[Righe per localizzare parole ed elementi]
● ● ● ●
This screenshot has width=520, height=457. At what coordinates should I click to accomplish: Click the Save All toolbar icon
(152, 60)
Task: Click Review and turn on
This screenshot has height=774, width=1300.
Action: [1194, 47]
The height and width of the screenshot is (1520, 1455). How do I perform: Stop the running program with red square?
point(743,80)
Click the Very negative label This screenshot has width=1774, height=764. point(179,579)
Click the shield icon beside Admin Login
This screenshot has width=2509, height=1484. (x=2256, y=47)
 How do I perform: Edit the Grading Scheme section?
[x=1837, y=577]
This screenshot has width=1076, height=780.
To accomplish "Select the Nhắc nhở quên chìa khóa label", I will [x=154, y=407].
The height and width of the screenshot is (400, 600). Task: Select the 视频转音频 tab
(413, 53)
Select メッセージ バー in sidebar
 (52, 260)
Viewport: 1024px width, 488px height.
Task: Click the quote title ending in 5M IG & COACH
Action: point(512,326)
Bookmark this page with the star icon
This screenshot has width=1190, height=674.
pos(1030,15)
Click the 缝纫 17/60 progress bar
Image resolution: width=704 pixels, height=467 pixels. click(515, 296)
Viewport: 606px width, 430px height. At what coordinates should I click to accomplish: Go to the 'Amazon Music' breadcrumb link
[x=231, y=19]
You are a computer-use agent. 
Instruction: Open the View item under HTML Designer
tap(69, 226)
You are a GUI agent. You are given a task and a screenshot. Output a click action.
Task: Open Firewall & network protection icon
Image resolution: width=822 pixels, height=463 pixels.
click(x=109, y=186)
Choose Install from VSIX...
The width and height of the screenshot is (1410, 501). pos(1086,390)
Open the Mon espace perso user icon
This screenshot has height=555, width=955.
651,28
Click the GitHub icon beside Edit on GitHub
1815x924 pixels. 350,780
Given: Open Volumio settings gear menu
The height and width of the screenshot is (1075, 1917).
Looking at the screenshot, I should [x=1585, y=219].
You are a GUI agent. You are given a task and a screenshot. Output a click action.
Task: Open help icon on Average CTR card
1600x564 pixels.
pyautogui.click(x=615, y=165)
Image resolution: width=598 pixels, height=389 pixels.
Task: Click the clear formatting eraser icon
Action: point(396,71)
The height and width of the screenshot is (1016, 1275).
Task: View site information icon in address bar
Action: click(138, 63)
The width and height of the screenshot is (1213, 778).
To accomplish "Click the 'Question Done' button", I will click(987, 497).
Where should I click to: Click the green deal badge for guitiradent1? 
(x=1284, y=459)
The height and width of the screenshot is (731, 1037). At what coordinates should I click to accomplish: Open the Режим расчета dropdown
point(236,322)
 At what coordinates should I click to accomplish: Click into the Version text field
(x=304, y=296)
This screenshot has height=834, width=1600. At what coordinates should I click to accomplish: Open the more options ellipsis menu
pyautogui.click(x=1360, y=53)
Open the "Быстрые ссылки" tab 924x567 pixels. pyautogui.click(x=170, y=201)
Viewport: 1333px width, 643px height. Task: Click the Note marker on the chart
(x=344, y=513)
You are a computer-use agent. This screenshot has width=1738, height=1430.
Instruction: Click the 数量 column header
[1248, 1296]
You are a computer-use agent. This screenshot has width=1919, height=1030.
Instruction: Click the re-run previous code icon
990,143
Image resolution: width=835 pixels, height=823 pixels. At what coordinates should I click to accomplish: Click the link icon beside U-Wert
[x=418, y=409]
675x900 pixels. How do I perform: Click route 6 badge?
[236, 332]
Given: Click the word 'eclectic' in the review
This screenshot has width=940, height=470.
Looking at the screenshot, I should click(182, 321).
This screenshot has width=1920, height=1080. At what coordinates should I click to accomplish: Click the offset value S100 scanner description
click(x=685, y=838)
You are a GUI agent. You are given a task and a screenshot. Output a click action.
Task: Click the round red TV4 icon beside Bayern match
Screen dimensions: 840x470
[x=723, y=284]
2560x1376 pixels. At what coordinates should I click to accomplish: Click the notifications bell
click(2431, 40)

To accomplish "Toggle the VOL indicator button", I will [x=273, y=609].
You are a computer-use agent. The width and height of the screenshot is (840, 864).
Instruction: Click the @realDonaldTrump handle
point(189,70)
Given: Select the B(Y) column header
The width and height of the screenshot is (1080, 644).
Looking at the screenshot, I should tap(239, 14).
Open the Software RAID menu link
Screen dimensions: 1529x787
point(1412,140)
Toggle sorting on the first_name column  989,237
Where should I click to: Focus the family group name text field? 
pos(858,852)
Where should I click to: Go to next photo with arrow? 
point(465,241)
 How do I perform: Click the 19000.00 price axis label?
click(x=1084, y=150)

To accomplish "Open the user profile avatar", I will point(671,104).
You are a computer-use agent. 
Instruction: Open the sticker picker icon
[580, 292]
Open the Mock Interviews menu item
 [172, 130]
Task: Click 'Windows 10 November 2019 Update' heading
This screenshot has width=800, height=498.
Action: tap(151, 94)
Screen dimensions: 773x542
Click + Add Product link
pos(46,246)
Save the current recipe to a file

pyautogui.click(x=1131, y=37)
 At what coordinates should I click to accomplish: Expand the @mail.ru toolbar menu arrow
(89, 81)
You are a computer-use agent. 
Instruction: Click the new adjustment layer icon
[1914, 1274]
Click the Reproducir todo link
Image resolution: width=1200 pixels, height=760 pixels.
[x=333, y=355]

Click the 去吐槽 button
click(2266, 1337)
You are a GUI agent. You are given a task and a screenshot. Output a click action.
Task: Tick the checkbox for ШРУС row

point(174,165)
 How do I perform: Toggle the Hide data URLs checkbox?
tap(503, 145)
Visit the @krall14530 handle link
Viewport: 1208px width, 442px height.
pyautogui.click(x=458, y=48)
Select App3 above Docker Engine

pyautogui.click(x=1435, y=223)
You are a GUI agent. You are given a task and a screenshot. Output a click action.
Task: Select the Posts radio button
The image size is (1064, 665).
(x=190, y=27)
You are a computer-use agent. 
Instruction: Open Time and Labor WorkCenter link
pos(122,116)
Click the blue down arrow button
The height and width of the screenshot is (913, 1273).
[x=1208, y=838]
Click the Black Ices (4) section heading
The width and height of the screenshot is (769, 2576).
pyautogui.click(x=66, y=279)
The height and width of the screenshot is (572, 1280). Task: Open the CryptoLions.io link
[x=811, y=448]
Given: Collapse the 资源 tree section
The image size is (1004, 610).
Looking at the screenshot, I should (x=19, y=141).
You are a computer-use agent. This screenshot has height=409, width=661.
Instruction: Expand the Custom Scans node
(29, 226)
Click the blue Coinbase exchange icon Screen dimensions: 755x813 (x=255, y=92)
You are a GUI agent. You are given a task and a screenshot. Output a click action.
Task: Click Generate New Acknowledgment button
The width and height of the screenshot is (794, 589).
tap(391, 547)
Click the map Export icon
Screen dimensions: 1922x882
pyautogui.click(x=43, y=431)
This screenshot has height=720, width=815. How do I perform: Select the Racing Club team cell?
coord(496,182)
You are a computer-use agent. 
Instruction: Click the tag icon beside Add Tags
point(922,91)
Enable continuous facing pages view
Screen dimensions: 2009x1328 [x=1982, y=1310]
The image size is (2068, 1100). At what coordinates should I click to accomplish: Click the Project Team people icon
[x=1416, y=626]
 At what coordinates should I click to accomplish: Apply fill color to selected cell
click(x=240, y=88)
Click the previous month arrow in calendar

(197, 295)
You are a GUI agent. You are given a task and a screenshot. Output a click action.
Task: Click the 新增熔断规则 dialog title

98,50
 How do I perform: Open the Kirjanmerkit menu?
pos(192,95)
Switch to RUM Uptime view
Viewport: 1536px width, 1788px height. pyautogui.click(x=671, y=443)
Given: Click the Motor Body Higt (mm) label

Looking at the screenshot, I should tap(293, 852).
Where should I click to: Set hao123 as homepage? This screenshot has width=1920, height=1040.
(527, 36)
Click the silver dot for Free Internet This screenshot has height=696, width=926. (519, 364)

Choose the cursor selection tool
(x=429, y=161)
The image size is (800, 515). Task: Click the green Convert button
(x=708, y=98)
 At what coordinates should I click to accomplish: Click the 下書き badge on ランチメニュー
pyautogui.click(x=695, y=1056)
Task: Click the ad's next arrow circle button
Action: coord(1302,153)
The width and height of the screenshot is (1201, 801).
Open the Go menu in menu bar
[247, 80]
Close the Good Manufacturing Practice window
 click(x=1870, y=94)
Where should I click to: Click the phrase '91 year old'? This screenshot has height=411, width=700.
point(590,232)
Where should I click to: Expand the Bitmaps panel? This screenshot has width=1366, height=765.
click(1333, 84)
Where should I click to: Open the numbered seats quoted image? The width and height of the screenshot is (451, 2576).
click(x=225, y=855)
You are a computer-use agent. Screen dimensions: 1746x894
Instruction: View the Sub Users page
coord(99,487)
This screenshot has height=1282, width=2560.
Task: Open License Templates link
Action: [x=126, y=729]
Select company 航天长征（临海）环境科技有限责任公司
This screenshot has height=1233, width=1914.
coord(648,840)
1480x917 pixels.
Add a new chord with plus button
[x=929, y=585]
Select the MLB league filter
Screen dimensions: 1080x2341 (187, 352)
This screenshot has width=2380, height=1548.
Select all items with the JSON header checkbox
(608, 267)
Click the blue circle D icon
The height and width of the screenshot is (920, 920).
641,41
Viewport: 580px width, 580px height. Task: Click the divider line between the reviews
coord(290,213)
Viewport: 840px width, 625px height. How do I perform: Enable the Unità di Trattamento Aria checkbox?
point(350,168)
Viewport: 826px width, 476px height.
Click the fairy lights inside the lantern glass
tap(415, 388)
● ● ● ●
CONSEGNA
Partendo dalla riga che contiene "I will point(671,104)." e proseguendo fino alla riga che contiene "[x=333, y=355]", ricopia le righe sostituendo "Instruction" con "Command" e lasciando invariato tutto il resto.

RISPOSTA
To accomplish "Open the user profile avatar", I will point(671,104).
You are a computer-use agent. 
Command: Open the sticker picker icon
[580, 292]
Open the Mock Interviews menu item
 [172, 130]
Task: Click 'Windows 10 November 2019 Update' heading
This screenshot has width=800, height=498.
Action: tap(151, 94)
Screen dimensions: 773x542
Click + Add Product link
pos(46,246)
Save the current recipe to a file

pyautogui.click(x=1131, y=37)
 At what coordinates should I click to accomplish: Expand the @mail.ru toolbar menu arrow
(89, 81)
You are a computer-use agent. 
Command: Click the new adjustment layer icon
[1914, 1274]
Click the Reproducir todo link
Image resolution: width=1200 pixels, height=760 pixels.
[x=333, y=355]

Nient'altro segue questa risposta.